#### TRY IT:
Each line from the opening of the listing below through the line that contains "Task: Click the swap arrows icon on Déplacer" is to be output exactly as written.

────────────────────

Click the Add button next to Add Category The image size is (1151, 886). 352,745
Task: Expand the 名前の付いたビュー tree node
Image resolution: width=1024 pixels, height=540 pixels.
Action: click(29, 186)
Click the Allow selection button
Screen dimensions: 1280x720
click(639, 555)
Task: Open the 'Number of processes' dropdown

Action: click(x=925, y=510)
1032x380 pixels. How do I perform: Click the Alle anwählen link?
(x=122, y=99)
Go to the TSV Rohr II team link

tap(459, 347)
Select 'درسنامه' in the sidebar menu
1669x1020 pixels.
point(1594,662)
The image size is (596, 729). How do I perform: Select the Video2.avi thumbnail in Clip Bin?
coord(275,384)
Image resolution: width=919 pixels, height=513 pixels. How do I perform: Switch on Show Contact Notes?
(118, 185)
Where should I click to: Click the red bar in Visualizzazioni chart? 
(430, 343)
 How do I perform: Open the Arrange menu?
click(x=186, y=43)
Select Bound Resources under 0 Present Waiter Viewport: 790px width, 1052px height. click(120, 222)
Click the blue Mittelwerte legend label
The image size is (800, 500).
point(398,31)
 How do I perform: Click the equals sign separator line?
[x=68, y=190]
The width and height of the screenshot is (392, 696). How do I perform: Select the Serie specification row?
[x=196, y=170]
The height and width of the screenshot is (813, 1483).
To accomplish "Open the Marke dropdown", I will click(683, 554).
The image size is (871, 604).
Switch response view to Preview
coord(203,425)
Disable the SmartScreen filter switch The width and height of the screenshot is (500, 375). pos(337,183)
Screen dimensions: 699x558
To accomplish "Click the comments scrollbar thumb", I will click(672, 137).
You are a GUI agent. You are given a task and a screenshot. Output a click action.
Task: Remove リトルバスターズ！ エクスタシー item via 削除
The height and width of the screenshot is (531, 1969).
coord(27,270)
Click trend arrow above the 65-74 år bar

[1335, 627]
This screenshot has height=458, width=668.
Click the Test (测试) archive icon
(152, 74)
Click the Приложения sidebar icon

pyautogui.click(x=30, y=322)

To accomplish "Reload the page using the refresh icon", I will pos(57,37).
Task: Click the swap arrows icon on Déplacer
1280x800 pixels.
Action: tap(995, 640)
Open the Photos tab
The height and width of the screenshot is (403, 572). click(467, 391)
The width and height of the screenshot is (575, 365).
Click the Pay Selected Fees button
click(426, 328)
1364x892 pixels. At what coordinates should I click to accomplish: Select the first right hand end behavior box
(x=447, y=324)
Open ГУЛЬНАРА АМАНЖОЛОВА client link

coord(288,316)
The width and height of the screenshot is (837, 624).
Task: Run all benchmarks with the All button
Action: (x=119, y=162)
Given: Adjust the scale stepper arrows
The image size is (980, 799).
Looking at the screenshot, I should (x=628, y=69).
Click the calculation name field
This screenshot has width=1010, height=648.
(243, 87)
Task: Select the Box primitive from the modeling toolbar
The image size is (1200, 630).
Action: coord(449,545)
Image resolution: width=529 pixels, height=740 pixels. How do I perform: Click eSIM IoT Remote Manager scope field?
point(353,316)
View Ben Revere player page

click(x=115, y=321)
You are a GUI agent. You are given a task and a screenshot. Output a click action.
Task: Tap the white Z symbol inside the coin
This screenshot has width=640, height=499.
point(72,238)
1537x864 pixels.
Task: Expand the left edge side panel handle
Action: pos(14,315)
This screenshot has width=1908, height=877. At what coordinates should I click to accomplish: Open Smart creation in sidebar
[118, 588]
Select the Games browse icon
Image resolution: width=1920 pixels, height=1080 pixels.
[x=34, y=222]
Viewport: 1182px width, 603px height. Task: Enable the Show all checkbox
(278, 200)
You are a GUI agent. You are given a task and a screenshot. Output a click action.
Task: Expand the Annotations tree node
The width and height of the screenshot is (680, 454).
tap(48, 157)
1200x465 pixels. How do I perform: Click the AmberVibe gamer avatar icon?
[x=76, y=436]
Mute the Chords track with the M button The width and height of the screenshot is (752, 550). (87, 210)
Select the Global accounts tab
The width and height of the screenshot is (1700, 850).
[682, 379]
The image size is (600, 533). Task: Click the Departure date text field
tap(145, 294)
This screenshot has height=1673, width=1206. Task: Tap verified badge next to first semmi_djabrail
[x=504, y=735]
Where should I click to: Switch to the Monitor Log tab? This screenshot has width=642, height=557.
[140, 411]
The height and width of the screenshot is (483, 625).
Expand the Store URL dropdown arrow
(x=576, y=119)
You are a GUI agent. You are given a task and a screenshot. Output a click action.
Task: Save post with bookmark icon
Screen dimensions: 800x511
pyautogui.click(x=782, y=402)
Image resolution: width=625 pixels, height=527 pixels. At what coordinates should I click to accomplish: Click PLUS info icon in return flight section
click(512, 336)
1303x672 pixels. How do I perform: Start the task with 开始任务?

────────────────────

#### SOLUTION BELOW:
Click the Add button next to Add Category The image size is (1151, 886). 352,745
Task: Expand the 名前の付いたビュー tree node
Image resolution: width=1024 pixels, height=540 pixels.
Action: click(29, 186)
Click the Allow selection button
Screen dimensions: 1280x720
click(639, 555)
Task: Open the 'Number of processes' dropdown

Action: click(x=925, y=510)
1032x380 pixels. How do I perform: Click the Alle anwählen link?
(x=122, y=99)
Go to the TSV Rohr II team link

tap(459, 347)
Select 'درسنامه' in the sidebar menu
1669x1020 pixels.
point(1594,662)
The image size is (596, 729). How do I perform: Select the Video2.avi thumbnail in Clip Bin?
coord(275,384)
Image resolution: width=919 pixels, height=513 pixels. How do I perform: Switch on Show Contact Notes?
(118, 185)
Where should I click to: Click the red bar in Visualizzazioni chart? 
(430, 343)
 How do I perform: Open the Arrange menu?
click(x=186, y=43)
Select Bound Resources under 0 Present Waiter Viewport: 790px width, 1052px height. click(120, 222)
Click the blue Mittelwerte legend label
The image size is (800, 500).
point(398,31)
 How do I perform: Click the equals sign separator line?
[x=68, y=190]
The width and height of the screenshot is (392, 696). How do I perform: Select the Serie specification row?
[x=196, y=170]
The height and width of the screenshot is (813, 1483).
To accomplish "Open the Marke dropdown", I will click(683, 554).
The image size is (871, 604).
Switch response view to Preview
coord(203,425)
Disable the SmartScreen filter switch The width and height of the screenshot is (500, 375). pos(337,183)
Screen dimensions: 699x558
To accomplish "Click the comments scrollbar thumb", I will click(672, 137).
You are a GUI agent. You are given a task and a screenshot. Output a click action.
Task: Remove リトルバスターズ！ エクスタシー item via 削除
The height and width of the screenshot is (531, 1969).
coord(27,270)
Click trend arrow above the 65-74 år bar

[1335, 627]
This screenshot has height=458, width=668.
Click the Test (测试) archive icon
(152, 74)
Click the Приложения sidebar icon

pyautogui.click(x=30, y=322)

To accomplish "Reload the page using the refresh icon", I will pos(57,37).
Task: Click the swap arrows icon on Déplacer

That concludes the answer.